§ **The request**
Pick out every line below that contains the word "question" and copy each one. Match case exactly.

[Dataset excerpt]
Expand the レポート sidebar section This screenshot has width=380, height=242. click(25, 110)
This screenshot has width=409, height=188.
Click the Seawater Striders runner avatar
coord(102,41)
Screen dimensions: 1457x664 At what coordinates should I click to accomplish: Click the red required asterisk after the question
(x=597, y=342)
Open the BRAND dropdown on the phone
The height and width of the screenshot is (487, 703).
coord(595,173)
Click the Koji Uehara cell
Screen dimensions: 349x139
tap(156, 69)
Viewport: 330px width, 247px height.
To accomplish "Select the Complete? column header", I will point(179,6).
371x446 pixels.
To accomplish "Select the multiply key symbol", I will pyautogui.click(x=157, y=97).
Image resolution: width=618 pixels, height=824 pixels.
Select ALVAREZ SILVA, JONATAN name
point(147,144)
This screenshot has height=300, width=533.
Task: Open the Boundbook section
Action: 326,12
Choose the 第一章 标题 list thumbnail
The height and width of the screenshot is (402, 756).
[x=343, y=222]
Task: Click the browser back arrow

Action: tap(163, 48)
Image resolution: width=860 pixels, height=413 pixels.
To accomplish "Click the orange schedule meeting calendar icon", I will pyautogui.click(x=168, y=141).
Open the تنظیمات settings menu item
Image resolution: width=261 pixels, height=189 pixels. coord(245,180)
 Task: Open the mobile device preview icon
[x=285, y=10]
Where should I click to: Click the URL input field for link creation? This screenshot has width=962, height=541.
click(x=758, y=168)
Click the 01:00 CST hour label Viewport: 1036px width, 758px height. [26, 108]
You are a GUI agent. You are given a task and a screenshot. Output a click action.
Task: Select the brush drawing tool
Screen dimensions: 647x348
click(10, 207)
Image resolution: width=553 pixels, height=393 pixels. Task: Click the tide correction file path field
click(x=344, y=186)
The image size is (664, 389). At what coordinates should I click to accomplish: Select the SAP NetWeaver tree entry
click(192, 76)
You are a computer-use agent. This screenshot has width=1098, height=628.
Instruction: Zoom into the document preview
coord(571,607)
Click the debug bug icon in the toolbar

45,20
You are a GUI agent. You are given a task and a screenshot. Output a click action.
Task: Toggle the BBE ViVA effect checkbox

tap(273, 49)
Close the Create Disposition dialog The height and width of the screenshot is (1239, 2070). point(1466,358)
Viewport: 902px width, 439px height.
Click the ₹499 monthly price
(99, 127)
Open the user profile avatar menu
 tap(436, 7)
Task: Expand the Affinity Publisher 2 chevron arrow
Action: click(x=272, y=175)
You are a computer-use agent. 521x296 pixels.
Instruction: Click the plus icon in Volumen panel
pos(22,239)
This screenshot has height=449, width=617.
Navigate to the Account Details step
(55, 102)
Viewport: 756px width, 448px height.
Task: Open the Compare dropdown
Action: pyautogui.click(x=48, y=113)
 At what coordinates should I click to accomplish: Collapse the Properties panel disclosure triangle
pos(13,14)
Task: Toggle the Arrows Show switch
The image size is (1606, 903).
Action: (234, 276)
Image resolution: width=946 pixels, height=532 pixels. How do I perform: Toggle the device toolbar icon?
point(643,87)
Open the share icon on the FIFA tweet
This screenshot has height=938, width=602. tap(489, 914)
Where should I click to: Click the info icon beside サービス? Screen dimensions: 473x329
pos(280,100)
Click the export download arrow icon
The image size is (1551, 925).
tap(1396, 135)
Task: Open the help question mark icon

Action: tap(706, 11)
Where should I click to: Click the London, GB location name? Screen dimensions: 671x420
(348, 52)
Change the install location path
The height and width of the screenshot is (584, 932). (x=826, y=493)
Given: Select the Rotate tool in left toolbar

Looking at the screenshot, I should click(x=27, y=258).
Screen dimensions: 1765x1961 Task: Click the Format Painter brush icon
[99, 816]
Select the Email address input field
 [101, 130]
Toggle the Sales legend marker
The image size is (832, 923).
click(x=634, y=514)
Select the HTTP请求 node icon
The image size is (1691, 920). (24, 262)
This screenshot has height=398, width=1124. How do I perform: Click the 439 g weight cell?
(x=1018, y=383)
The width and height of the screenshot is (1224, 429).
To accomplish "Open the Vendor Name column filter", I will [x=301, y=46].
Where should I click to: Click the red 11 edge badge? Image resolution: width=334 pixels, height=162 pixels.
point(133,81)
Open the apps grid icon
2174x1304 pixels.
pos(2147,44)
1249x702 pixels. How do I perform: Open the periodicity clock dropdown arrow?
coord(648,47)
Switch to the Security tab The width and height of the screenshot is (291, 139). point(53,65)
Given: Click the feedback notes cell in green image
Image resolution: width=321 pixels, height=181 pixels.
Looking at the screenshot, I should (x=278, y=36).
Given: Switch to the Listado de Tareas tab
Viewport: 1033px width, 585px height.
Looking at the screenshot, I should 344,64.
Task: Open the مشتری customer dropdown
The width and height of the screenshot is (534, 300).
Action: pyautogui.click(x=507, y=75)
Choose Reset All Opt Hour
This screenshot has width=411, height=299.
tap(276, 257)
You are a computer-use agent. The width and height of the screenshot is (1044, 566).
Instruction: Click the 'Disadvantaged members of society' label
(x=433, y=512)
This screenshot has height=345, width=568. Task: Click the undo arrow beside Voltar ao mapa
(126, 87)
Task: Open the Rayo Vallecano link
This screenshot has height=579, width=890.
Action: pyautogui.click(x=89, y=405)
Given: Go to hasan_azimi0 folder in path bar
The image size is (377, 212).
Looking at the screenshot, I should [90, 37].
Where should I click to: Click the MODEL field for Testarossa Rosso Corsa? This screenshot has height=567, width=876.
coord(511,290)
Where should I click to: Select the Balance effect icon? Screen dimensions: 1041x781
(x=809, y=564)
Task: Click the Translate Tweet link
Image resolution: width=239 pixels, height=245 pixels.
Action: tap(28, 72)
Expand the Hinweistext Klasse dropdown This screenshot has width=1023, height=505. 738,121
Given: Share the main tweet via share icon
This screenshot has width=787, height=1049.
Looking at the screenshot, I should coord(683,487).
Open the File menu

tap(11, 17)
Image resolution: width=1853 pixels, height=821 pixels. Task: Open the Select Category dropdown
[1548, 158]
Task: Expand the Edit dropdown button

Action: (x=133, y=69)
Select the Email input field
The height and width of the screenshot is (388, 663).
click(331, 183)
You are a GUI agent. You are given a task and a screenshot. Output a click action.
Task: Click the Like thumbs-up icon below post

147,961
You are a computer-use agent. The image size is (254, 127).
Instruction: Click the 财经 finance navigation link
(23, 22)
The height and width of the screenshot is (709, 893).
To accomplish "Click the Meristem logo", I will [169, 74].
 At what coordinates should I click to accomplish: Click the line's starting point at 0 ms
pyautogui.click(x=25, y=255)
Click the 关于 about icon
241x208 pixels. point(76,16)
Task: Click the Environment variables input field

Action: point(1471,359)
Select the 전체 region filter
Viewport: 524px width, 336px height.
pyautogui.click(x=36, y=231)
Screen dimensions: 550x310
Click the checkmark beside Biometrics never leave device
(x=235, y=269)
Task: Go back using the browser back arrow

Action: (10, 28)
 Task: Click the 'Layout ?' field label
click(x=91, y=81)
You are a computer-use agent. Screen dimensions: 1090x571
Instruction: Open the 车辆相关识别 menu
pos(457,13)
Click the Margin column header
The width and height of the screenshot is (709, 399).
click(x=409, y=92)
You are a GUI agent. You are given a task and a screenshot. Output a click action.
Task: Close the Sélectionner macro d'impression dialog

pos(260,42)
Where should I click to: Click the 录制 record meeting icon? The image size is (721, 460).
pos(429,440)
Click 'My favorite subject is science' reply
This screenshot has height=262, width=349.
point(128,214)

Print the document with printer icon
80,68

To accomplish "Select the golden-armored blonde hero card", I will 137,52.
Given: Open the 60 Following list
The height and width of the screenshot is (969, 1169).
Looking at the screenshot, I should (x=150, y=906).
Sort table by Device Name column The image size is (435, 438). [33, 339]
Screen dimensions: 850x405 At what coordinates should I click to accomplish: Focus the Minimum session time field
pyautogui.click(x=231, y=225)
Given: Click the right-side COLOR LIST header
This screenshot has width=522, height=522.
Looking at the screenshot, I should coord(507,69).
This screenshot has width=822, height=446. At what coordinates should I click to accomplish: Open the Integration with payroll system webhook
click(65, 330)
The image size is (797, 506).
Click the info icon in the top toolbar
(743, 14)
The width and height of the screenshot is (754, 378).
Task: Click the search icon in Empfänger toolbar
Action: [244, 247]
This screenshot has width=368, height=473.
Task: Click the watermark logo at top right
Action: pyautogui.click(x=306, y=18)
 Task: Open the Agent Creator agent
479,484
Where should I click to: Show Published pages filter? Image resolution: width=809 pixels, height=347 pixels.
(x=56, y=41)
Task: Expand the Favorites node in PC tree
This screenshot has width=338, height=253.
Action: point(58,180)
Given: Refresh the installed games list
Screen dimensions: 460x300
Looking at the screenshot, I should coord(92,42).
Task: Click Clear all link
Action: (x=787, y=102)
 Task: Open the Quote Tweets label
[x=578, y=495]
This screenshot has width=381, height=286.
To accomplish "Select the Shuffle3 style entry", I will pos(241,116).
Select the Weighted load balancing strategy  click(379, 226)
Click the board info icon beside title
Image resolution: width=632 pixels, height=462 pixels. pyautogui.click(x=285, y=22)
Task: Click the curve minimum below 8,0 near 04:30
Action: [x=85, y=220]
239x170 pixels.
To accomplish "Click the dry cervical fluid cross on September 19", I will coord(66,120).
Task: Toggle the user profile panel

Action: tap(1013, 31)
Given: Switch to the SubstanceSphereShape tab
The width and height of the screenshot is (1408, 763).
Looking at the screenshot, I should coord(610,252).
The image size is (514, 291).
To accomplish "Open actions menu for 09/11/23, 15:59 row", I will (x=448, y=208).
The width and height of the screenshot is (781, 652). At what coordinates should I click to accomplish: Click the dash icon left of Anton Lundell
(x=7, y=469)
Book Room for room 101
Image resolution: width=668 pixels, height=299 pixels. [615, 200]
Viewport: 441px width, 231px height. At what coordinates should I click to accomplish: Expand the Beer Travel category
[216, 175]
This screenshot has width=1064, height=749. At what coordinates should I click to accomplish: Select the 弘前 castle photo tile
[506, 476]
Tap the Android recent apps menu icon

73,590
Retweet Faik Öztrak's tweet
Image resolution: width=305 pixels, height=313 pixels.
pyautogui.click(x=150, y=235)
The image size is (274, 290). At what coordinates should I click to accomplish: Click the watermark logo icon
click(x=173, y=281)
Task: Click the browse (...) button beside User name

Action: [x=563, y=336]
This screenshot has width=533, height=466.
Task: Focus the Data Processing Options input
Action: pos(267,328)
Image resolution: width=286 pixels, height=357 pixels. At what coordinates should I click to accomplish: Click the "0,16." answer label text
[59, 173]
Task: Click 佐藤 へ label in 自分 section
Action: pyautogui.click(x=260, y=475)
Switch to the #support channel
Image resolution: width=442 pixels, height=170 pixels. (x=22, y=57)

§ **Solution to this exercise**
Screen dimensions: 1457x664 At what coordinates should I click to accomplish: Click the red required asterisk after the question
Task: Open the help question mark icon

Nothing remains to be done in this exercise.